[Instructions to follow]: Every line of the listing must be repeated exactly.

(Given information)

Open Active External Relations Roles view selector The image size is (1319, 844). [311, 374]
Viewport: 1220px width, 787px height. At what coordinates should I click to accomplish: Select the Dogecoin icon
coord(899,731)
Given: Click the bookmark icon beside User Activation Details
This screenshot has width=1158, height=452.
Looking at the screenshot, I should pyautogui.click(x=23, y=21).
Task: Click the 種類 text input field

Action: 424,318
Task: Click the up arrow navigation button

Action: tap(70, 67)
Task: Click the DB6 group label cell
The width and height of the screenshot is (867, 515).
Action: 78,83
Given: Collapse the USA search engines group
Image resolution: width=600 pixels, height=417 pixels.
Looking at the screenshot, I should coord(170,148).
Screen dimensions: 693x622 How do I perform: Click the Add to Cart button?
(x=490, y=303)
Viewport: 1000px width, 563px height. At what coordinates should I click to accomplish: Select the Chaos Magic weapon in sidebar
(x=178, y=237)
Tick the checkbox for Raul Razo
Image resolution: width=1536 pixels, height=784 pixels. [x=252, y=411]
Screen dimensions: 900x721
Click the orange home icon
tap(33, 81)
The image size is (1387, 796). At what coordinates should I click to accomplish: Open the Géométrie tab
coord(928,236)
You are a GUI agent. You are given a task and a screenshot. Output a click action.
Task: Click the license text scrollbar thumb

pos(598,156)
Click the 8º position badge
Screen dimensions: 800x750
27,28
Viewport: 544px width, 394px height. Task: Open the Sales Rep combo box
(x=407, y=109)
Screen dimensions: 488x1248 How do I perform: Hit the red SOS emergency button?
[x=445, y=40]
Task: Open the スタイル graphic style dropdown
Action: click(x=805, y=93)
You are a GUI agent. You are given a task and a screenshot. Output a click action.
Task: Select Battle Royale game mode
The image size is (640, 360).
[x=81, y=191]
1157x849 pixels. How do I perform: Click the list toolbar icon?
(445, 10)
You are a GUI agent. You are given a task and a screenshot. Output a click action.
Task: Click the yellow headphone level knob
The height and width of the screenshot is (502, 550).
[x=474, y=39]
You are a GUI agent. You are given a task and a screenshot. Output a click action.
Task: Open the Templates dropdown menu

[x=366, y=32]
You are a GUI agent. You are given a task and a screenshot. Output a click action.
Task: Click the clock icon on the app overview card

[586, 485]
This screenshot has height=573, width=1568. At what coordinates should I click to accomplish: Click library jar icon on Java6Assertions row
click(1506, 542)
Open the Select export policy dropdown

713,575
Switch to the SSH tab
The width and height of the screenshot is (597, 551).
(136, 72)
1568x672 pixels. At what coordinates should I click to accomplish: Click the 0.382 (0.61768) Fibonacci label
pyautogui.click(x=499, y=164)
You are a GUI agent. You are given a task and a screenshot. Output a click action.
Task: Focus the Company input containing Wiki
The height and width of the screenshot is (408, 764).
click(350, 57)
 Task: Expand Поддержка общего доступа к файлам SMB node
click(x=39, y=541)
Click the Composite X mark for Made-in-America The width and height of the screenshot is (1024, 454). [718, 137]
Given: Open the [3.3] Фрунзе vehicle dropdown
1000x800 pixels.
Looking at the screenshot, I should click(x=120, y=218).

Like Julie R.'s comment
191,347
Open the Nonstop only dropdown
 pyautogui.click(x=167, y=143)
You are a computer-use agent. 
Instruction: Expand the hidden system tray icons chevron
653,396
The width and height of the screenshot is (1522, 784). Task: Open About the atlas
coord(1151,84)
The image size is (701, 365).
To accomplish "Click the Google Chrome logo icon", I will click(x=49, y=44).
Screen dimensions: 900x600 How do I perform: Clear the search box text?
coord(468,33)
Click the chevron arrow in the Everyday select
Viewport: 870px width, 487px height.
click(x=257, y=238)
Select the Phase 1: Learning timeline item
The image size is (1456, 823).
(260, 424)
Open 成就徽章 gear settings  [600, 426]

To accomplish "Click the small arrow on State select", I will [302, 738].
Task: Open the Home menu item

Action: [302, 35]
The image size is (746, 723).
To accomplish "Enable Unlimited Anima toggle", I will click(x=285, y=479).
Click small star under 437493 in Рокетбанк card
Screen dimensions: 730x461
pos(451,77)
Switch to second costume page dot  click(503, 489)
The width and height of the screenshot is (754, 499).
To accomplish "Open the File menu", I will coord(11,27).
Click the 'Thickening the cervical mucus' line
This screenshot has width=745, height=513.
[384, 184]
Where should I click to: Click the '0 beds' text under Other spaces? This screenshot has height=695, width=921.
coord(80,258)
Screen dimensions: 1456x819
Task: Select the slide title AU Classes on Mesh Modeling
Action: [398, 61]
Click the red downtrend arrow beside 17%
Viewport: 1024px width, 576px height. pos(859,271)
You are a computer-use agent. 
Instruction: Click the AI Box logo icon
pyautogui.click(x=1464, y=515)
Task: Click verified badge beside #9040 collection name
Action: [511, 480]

(End Given information)

[Answer box]:
Open Active External Relations Roles view selector The image size is (1319, 844). [311, 374]
Viewport: 1220px width, 787px height. At what coordinates should I click to accomplish: Select the Dogecoin icon
coord(899,731)
Given: Click the bookmark icon beside User Activation Details
This screenshot has width=1158, height=452.
Looking at the screenshot, I should pyautogui.click(x=23, y=21).
Task: Click the 種類 text input field

Action: 424,318
Task: Click the up arrow navigation button

Action: tap(70, 67)
Task: Click the DB6 group label cell
The width and height of the screenshot is (867, 515).
Action: 78,83
Given: Collapse the USA search engines group
Image resolution: width=600 pixels, height=417 pixels.
Looking at the screenshot, I should coord(170,148).
Screen dimensions: 693x622 How do I perform: Click the Add to Cart button?
(x=490, y=303)
Viewport: 1000px width, 563px height. At what coordinates should I click to accomplish: Select the Chaos Magic weapon in sidebar
(x=178, y=237)
Tick the checkbox for Raul Razo
Image resolution: width=1536 pixels, height=784 pixels. [x=252, y=411]
Screen dimensions: 900x721
Click the orange home icon
tap(33, 81)
The image size is (1387, 796). At what coordinates should I click to accomplish: Open the Géométrie tab
coord(928,236)
You are a GUI agent. You are given a task and a screenshot. Output a click action.
Task: Click the license text scrollbar thumb

pos(598,156)
Click the 8º position badge
Screen dimensions: 800x750
27,28
Viewport: 544px width, 394px height. Task: Open the Sales Rep combo box
(x=407, y=109)
Screen dimensions: 488x1248 How do I perform: Hit the red SOS emergency button?
[x=445, y=40]
Task: Open the スタイル graphic style dropdown
Action: click(x=805, y=93)
You are a GUI agent. You are given a task and a screenshot. Output a click action.
Task: Select Battle Royale game mode
The image size is (640, 360).
[x=81, y=191]
1157x849 pixels. How do I perform: Click the list toolbar icon?
(445, 10)
You are a GUI agent. You are given a task and a screenshot. Output a click action.
Task: Click the yellow headphone level knob
The height and width of the screenshot is (502, 550).
[x=474, y=39]
You are a GUI agent. You are given a task and a screenshot. Output a click action.
Task: Open the Templates dropdown menu

[x=366, y=32]
You are a GUI agent. You are given a task and a screenshot. Output a click action.
Task: Click the clock icon on the app overview card

[586, 485]
This screenshot has height=573, width=1568. At what coordinates should I click to accomplish: Click library jar icon on Java6Assertions row
click(1506, 542)
Open the Select export policy dropdown

713,575
Switch to the SSH tab
The width and height of the screenshot is (597, 551).
(136, 72)
1568x672 pixels. At what coordinates should I click to accomplish: Click the 0.382 (0.61768) Fibonacci label
pyautogui.click(x=499, y=164)
You are a GUI agent. You are given a task and a screenshot. Output a click action.
Task: Focus the Company input containing Wiki
The height and width of the screenshot is (408, 764).
click(350, 57)
 Task: Expand Поддержка общего доступа к файлам SMB node
click(x=39, y=541)
Click the Composite X mark for Made-in-America The width and height of the screenshot is (1024, 454). [718, 137]
Given: Open the [3.3] Фрунзе vehicle dropdown
1000x800 pixels.
Looking at the screenshot, I should click(x=120, y=218).

Like Julie R.'s comment
191,347
Open the Nonstop only dropdown
 pyautogui.click(x=167, y=143)
You are a computer-use agent. 
Instruction: Expand the hidden system tray icons chevron
653,396
The width and height of the screenshot is (1522, 784). Task: Open About the atlas
coord(1151,84)
The image size is (701, 365).
To accomplish "Click the Google Chrome logo icon", I will click(x=49, y=44).
Screen dimensions: 900x600 How do I perform: Clear the search box text?
coord(468,33)
Click the chevron arrow in the Everyday select
Viewport: 870px width, 487px height.
click(x=257, y=238)
Select the Phase 1: Learning timeline item
The image size is (1456, 823).
(260, 424)
Open 成就徽章 gear settings  [600, 426]

To accomplish "Click the small arrow on State select", I will [302, 738].
Task: Open the Home menu item

Action: [302, 35]
The image size is (746, 723).
To accomplish "Enable Unlimited Anima toggle", I will click(x=285, y=479).
Click small star under 437493 in Рокетбанк card
Screen dimensions: 730x461
pos(451,77)
Switch to second costume page dot  click(503, 489)
The width and height of the screenshot is (754, 499).
To accomplish "Open the File menu", I will coord(11,27).
Click the 'Thickening the cervical mucus' line
This screenshot has width=745, height=513.
[384, 184]
Where should I click to: Click the '0 beds' text under Other spaces? This screenshot has height=695, width=921.
coord(80,258)
Screen dimensions: 1456x819
Task: Select the slide title AU Classes on Mesh Modeling
Action: [398, 61]
Click the red downtrend arrow beside 17%
Viewport: 1024px width, 576px height. pos(859,271)
You are a computer-use agent. 
Instruction: Click the AI Box logo icon
pyautogui.click(x=1464, y=515)
Task: Click verified badge beside #9040 collection name
Action: [511, 480]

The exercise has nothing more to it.